EXERCISE INSTRUCTIONS:
Write the next part of the forum thread below about slow Lanczos convergence with ITensor's TDVP integrator, continuing from its last line.

SELECTION:
______
I have implemented other models in ITensor and used the TDVP integrator and I have not seen this problem, so it certainly is very system dependent.

Thanks,
Raffaele
commented by (14.1k points)
Hi Raffaele,

Thanks for providing more details.

What time step are you using in the above case that is slow to converge? Does the convergence improve if you lower the time step per sweep?

-Matt
commented by (310 points)
At the moment I am using a timestep of 1 fs (which is much shorter than any characteristic timescale of the system.) Of course reducing the time step improves the convergence.
In the example below I have reduced the timestep to 0.2 fs, I am comparing the same Hamiltonian with the same initial state at the same time step as in my first example (which doesn't converge in 250 iterations).
I think this is a quite common Lanczos issue. I mean, without restart and/or reorthogonalization all Arnoldi type procedures have convergence issues.

--
Sweep=1, HS=2, Bond=15/16
Iteration: 1, Error: 6.25882e-05
Iteration: 2, Error: 0.00242279
Iteration: 3, Error: 0.000913222
Iteration: 4, Error: 0.000451137
Iteration: 5, Error: 0.000258266
Iteration: 6, Error: 0.000236436
Iteration: 7, Error: 0.000185916
Iteration: 8, Error: 0.000103495
Iteration: 9, Error: 8.44437e-05
Iteration: 10, Error: 7.25048e-05
Iteration: 11, Error: 4.61025e-05
Iteration: 12, Error: 2.79697e-05
Iteration: 13, Error: 2.32301e-05
Iteration: 14, Error: 1.63954e-05
Iteration: 15, Error: 1.14627e-05
Iteration: 16, Error: 9.18254e-06
Iteration: 17, Error: 7.2487e-06
Iteration: 18, Error: 5.29218e-06
Iteration: 19, Error: 3.56943e-06
Iteration: 20, Error: 2.92893e-06
Iteration: 21, Error: 2.2794e-06
Iteration: 22, Error: 1.57727e-06
Iteration: 23, Error: 1.18774e-06
Iteration: 24, Error: 9.90965e-07
Iteration: 25, Error: 6.09846e-07
Iteration: 26, Error: 4.2143e-07
Iteration: 27, Error: 2.46482e-07
Iteration: 28, Error: 1.26405e-07
Iteration: 29, Error: 7.77123e-08
Iteration: 30, Error: 3.76132e-08
Iteration: 31, Error: 1.99405e-08
Iteration: 32, Error: 8.8653e-09
--

Raffaele
commented by (14.1k points)
______
EXTRACTED INFORMATION:
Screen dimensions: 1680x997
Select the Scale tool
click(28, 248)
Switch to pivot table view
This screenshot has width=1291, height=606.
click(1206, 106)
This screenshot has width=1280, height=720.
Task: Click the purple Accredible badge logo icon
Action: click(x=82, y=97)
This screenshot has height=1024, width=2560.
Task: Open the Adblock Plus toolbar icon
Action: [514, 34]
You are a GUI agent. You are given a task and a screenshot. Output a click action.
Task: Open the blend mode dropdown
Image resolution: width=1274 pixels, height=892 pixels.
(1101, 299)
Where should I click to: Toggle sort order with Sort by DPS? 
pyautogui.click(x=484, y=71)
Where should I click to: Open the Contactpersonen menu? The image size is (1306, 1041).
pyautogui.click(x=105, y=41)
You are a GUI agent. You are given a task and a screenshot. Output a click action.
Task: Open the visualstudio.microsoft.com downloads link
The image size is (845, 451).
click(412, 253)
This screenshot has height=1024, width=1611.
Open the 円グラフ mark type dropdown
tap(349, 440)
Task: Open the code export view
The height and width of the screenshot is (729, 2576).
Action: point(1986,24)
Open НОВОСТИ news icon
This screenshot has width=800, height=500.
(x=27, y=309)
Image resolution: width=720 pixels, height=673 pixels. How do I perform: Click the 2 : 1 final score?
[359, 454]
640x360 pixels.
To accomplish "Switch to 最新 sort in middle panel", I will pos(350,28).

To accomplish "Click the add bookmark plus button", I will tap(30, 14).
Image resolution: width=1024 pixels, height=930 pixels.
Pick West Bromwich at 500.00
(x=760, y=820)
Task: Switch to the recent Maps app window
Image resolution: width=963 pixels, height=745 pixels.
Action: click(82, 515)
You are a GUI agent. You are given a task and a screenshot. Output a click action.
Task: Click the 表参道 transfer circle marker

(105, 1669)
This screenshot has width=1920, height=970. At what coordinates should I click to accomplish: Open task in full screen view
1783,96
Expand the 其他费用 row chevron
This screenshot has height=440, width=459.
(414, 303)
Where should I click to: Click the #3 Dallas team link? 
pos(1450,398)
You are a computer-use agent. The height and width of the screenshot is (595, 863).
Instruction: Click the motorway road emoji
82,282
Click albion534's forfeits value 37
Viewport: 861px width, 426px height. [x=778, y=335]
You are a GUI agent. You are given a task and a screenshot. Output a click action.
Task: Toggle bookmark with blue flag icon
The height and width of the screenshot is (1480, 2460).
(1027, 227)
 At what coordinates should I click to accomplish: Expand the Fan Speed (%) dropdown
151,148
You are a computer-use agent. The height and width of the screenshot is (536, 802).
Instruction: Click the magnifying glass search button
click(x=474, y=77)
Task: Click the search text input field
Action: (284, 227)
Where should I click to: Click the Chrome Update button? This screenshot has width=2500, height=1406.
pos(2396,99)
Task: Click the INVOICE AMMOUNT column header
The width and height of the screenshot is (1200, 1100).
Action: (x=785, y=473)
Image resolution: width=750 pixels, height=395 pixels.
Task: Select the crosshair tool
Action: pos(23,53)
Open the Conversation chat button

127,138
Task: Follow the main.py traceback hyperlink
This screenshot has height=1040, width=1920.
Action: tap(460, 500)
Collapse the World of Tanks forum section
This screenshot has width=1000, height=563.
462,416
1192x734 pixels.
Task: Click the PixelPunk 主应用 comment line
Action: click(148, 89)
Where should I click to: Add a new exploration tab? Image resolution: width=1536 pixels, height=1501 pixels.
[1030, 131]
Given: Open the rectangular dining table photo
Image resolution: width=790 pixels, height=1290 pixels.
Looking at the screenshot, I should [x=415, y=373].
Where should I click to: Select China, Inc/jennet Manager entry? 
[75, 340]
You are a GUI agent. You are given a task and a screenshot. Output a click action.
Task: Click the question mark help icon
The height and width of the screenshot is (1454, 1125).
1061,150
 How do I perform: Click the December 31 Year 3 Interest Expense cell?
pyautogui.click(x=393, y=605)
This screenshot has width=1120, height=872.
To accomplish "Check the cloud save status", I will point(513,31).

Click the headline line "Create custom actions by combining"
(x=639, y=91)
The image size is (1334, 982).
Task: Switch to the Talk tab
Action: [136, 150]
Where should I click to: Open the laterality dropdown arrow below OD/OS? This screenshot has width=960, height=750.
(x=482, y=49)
______
SOLVED EXERCISE:
Ok that is useful. If you don't mind, could you see how large of a timestep you are able to do with that example before it has trouble converging?

I guess the case you saw above that didn't converge involved too large of a Krylov space, so there were issues with orthogonalization of the Krylov vectors. Currently we don't have reorthogonalization or restarts in the implementation (just to keep the initial implementation simpler, and see how well it could do for reasonable problems. Also, we had a more sophisticated implementation with restarts but it had a performance issue so we rewrote it to ensure that the simplest version was working properly).

It seems like the case you saw above is a reasonable use case, so we will look into adding back restarts. I can think of two things you could do in the meantime (if the case you saw above is blocking work you need to do):

1. Decrease the timestep per sweep of TDVP to the point where you don't seem to have convergence problems in applyExp anymore.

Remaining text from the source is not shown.